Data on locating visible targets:

============================================================

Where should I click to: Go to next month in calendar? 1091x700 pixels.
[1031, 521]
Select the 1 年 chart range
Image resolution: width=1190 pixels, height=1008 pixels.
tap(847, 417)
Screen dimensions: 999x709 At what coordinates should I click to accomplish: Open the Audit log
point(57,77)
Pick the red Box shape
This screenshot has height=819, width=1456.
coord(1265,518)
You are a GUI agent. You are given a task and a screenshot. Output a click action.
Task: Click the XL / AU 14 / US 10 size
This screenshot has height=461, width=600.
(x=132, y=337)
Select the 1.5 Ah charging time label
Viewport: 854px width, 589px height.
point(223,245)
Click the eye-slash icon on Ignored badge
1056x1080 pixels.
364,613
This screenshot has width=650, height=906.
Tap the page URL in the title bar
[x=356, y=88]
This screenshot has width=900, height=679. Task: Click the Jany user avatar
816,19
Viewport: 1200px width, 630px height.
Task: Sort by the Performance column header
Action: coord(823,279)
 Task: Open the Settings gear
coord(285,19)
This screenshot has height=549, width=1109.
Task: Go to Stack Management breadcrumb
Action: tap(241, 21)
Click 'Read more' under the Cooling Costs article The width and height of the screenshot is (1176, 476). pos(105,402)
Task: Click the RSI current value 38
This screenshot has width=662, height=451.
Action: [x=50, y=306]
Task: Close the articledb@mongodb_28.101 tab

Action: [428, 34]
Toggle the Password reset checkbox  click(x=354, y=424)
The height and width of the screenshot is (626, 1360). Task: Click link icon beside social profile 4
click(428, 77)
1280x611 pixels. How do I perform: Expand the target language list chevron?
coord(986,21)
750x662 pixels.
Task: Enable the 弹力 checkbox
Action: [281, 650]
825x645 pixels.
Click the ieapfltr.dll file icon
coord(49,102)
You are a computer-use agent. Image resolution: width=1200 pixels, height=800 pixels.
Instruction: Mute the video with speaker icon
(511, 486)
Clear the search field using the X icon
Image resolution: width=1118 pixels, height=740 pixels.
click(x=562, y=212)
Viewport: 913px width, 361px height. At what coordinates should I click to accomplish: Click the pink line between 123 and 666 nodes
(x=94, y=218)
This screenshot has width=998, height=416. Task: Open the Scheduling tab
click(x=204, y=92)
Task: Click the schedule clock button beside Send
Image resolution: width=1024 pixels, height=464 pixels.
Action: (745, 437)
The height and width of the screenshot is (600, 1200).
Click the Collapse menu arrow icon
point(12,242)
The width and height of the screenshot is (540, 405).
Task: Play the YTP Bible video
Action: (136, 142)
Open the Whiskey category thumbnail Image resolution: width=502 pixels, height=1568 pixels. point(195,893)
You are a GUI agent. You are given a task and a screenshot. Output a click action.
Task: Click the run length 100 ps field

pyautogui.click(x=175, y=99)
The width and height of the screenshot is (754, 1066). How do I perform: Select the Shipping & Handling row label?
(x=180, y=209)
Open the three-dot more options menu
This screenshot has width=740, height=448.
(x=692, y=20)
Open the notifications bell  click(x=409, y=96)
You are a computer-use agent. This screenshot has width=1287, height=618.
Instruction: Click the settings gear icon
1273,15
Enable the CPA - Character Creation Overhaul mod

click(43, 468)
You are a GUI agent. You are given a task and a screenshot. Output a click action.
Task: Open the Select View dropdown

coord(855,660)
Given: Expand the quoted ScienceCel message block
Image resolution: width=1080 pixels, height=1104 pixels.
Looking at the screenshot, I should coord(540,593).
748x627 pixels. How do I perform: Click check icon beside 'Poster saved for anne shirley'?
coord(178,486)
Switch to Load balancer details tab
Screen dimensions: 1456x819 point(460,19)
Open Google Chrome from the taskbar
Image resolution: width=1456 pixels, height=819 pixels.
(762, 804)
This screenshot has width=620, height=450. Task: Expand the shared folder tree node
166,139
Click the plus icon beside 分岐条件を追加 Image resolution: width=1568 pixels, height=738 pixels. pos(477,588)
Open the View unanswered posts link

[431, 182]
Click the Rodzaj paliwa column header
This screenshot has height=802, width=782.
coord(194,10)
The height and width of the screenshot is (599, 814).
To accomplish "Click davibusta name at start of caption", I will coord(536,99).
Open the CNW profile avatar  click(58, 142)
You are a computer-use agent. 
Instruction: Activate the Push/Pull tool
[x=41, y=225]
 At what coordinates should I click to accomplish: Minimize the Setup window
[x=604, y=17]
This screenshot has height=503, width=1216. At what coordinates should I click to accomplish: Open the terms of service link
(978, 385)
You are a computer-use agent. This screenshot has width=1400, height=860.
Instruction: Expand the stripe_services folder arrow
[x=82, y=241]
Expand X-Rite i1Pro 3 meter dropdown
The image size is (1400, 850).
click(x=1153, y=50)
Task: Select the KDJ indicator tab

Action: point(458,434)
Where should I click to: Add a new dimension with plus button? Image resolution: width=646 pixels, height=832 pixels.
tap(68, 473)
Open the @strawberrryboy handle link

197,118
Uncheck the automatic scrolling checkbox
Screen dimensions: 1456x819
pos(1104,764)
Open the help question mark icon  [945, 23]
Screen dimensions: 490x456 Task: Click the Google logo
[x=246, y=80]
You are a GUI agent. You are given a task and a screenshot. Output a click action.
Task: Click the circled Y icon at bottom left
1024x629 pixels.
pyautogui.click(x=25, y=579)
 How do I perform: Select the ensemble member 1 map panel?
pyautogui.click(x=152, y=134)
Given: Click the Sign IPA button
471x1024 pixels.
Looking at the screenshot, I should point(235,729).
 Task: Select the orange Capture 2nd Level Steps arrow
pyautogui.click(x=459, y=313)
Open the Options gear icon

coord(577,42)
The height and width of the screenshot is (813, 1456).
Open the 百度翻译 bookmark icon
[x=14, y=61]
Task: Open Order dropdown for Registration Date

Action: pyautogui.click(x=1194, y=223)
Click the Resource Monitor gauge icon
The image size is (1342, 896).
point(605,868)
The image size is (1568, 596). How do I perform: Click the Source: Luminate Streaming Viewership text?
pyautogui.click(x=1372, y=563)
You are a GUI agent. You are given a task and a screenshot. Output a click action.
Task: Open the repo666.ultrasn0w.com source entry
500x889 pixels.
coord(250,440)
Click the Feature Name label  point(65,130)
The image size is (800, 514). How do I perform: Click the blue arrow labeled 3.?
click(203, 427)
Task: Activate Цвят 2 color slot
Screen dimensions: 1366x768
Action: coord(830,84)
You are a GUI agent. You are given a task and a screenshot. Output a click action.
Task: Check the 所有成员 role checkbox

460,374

============================================================

→ **What you are asked to do**: Reproduce every line of the listing above verbatim, from start to finish, without alteration.

→ **Complete response**:
Where should I click to: Go to next month in calendar? 1091x700 pixels.
[1031, 521]
Select the 1 年 chart range
Image resolution: width=1190 pixels, height=1008 pixels.
tap(847, 417)
Screen dimensions: 999x709 At what coordinates should I click to accomplish: Open the Audit log
point(57,77)
Pick the red Box shape
This screenshot has height=819, width=1456.
coord(1265,518)
You are a GUI agent. You are given a task and a screenshot. Output a click action.
Task: Click the XL / AU 14 / US 10 size
This screenshot has height=461, width=600.
(x=132, y=337)
Select the 1.5 Ah charging time label
Viewport: 854px width, 589px height.
point(223,245)
Click the eye-slash icon on Ignored badge
1056x1080 pixels.
364,613
This screenshot has width=650, height=906.
Tap the page URL in the title bar
[x=356, y=88]
This screenshot has width=900, height=679. Task: Click the Jany user avatar
816,19
Viewport: 1200px width, 630px height.
Task: Sort by the Performance column header
Action: coord(823,279)
 Task: Open the Settings gear
coord(285,19)
This screenshot has height=549, width=1109.
Task: Go to Stack Management breadcrumb
Action: tap(241, 21)
Click 'Read more' under the Cooling Costs article The width and height of the screenshot is (1176, 476). pos(105,402)
Task: Click the RSI current value 38
This screenshot has width=662, height=451.
Action: [x=50, y=306]
Task: Close the articledb@mongodb_28.101 tab

Action: [428, 34]
Toggle the Password reset checkbox  click(x=354, y=424)
The height and width of the screenshot is (626, 1360). Task: Click link icon beside social profile 4
click(428, 77)
1280x611 pixels. How do I perform: Expand the target language list chevron?
coord(986,21)
750x662 pixels.
Task: Enable the 弹力 checkbox
Action: [281, 650]
825x645 pixels.
Click the ieapfltr.dll file icon
coord(49,102)
You are a computer-use agent. Image resolution: width=1200 pixels, height=800 pixels.
Instruction: Mute the video with speaker icon
(511, 486)
Clear the search field using the X icon
Image resolution: width=1118 pixels, height=740 pixels.
click(x=562, y=212)
Viewport: 913px width, 361px height. At what coordinates should I click to accomplish: Click the pink line between 123 and 666 nodes
(x=94, y=218)
This screenshot has width=998, height=416. Task: Open the Scheduling tab
click(x=204, y=92)
Task: Click the schedule clock button beside Send
Image resolution: width=1024 pixels, height=464 pixels.
Action: (745, 437)
The height and width of the screenshot is (600, 1200).
Click the Collapse menu arrow icon
point(12,242)
The width and height of the screenshot is (540, 405).
Task: Play the YTP Bible video
Action: (136, 142)
Open the Whiskey category thumbnail Image resolution: width=502 pixels, height=1568 pixels. point(195,893)
You are a GUI agent. You are given a task and a screenshot. Output a click action.
Task: Click the run length 100 ps field

pyautogui.click(x=175, y=99)
The width and height of the screenshot is (754, 1066). How do I perform: Select the Shipping & Handling row label?
(x=180, y=209)
Open the three-dot more options menu
This screenshot has width=740, height=448.
(x=692, y=20)
Open the notifications bell  click(x=409, y=96)
You are a computer-use agent. This screenshot has width=1287, height=618.
Instruction: Click the settings gear icon
1273,15
Enable the CPA - Character Creation Overhaul mod

click(43, 468)
You are a GUI agent. You are given a task and a screenshot. Output a click action.
Task: Open the Select View dropdown

coord(855,660)
Given: Expand the quoted ScienceCel message block
Image resolution: width=1080 pixels, height=1104 pixels.
Looking at the screenshot, I should coord(540,593).
748x627 pixels. How do I perform: Click check icon beside 'Poster saved for anne shirley'?
coord(178,486)
Switch to Load balancer details tab
Screen dimensions: 1456x819 point(460,19)
Open Google Chrome from the taskbar
Image resolution: width=1456 pixels, height=819 pixels.
(762, 804)
This screenshot has width=620, height=450. Task: Expand the shared folder tree node
166,139
Click the plus icon beside 分岐条件を追加 Image resolution: width=1568 pixels, height=738 pixels. pos(477,588)
Open the View unanswered posts link

[431, 182]
Click the Rodzaj paliwa column header
This screenshot has height=802, width=782.
coord(194,10)
The height and width of the screenshot is (599, 814).
To accomplish "Click davibusta name at start of caption", I will coord(536,99).
Open the CNW profile avatar  click(58, 142)
You are a computer-use agent. 
Instruction: Activate the Push/Pull tool
[x=41, y=225]
 At what coordinates should I click to accomplish: Minimize the Setup window
[x=604, y=17]
This screenshot has height=503, width=1216. At what coordinates should I click to accomplish: Open the terms of service link
(978, 385)
You are a computer-use agent. This screenshot has width=1400, height=860.
Instruction: Expand the stripe_services folder arrow
[x=82, y=241]
Expand X-Rite i1Pro 3 meter dropdown
The image size is (1400, 850).
click(x=1153, y=50)
Task: Select the KDJ indicator tab

Action: point(458,434)
Where should I click to: Add a new dimension with plus button? Image resolution: width=646 pixels, height=832 pixels.
tap(68, 473)
Open the @strawberrryboy handle link

197,118
Uncheck the automatic scrolling checkbox
Screen dimensions: 1456x819
pos(1104,764)
Open the help question mark icon  [945, 23]
Screen dimensions: 490x456 Task: Click the Google logo
[x=246, y=80]
You are a GUI agent. You are given a task and a screenshot. Output a click action.
Task: Click the circled Y icon at bottom left
1024x629 pixels.
pyautogui.click(x=25, y=579)
 How do I perform: Select the ensemble member 1 map panel?
pyautogui.click(x=152, y=134)
Given: Click the Sign IPA button
471x1024 pixels.
Looking at the screenshot, I should point(235,729).
 Task: Select the orange Capture 2nd Level Steps arrow
pyautogui.click(x=459, y=313)
Open the Options gear icon

coord(577,42)
The height and width of the screenshot is (813, 1456).
Open the 百度翻译 bookmark icon
[x=14, y=61]
Task: Open Order dropdown for Registration Date

Action: pyautogui.click(x=1194, y=223)
Click the Resource Monitor gauge icon
The image size is (1342, 896).
point(605,868)
The image size is (1568, 596). How do I perform: Click the Source: Luminate Streaming Viewership text?
pyautogui.click(x=1372, y=563)
You are a GUI agent. You are given a task and a screenshot. Output a click action.
Task: Open the repo666.ultrasn0w.com source entry
500x889 pixels.
coord(250,440)
Click the Feature Name label  point(65,130)
The image size is (800, 514). How do I perform: Click the blue arrow labeled 3.?
click(203, 427)
Task: Activate Цвят 2 color slot
Screen dimensions: 1366x768
Action: coord(830,84)
You are a GUI agent. You are given a task and a screenshot. Output a click action.
Task: Check the 所有成员 role checkbox

460,374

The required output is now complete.